Ben Szymanski

Software Engineer • Vlogging about efoils, tech and music • 🇺🇸 & 🐊

I'll start by quoting the beginning of the “Motion Effects” section in the fourth edition of iOS Programming: The Big Nerd Ranch Guide.

Since this section is new in this edition, I figure that this section was possibly written by Christian Keur. It says:

When you drive down the road, the signs along the shoulder appear to move much more quickly than trees in the distance. Your brain interprets this difference in apparent speed as movement in space. This visual effect is called “parallax”.

I agree with him on this point. This is parallax. He then goes on to say this:

With iOS 7, you have probably noticed this on the home screen where the icons appear to move relative to the wallpaper when you tilt the device.

Where he relates this motion effect to parallax. I disagree with him on this point. The text following that almost reads like something out of Apple Marketing.

As you‘ll find out, I am not exactly a supporter of the new direction that UI design at Apple is headed in. I have many, many thoughts on this matter, but I just wanted to offer one quick thought about the parallax effects in iOS 7 and 8: it is incomplete. And I cannot stand to move about this world without finally expressing that I feel that this not a valid way to add depth to a user interface, while disregarding drop shadows and other now “passe” UI cues.'

Here's why I think what they have done is incomplete: there is no complimenting perspective effect, which should be used in-tandem with the parallax over/underlays.

It seems so obvious. Parallax is really an old idea, and when I think parallax, I usually think of older 2D cartoons that used this effect to create the illusion of depth. For example, Walt Disney's studios built a camera known as the multiplane camera to help automate this effect. In the Wikipedia article, it mentions that you can find this technique in the movie Snow White. Thanks to one “Rebecca H” for uploading the particular scene described in the wiki article, we can observe this for ourselves (shhh... no one tell Disney ;)).


In the first clip, we can clearly see use of perspective and scaling to give us the full parallax effect. At 1:57, the hands of the Evil Queen start to transform into those of an old woman. We also see that the hands are nearly as large as the background clouds, they are scaled up. In the second clip, we see the old woman walking from the right side of the frame to the left side. Look at the proportions of the old woman, compared to the background. The old woman character is drawn on its OWN, enlarged scale, completely independent of the scale that is being used to draw the elements in the background. A full parallax effect.

The parallax effect in iOS 7/8 does not do this. As a rule, it seems that foreground elements are drawn on the same scale as background elements. This is not a full parallax effect. iOS handles the motion effects, but it completely ignores the scaling/perspective issue. That's why their implementation of “parallax” is half-baked and does not succeed in creating an illusion of depth. Disney gets it. Apparently Apple does not.

Apple doesn't get it? Yeah right! Or... maybe not. Just take a quick peek at their “parallax” API here.

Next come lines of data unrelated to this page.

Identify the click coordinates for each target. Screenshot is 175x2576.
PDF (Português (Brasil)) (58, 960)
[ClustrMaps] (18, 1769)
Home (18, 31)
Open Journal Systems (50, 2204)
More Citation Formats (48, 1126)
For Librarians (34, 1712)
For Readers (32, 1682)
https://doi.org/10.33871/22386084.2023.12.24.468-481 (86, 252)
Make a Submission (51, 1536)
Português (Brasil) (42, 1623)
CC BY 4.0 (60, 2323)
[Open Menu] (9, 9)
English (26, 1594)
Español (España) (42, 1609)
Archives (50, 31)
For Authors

It''s only built to handle motion of subviews, relative to their superviews. No scaling, no perspective. Worse, this motion-only “parallax” effect only makes itself obvious if you are shaking your phone or otherwise moving it about some axis.

I would like to make one particular exception to the rule I mentioned above. In iOS 8, the app switcher/card interface, does scale the open application windows down. They follow their own scale that is different then the scale that is being used to draw the background. This is a good example of a true parallax effect.

I am happy that Apple has elected to keep drop shadows to illustrate depth in the flattened user interface of OS X Yosemite. And when designing a native application, please do not eschew helpful visual cues (even if considered passe) at the recommendation of the user interface gods of Apple, Inc. (or, at least not without some serious thought).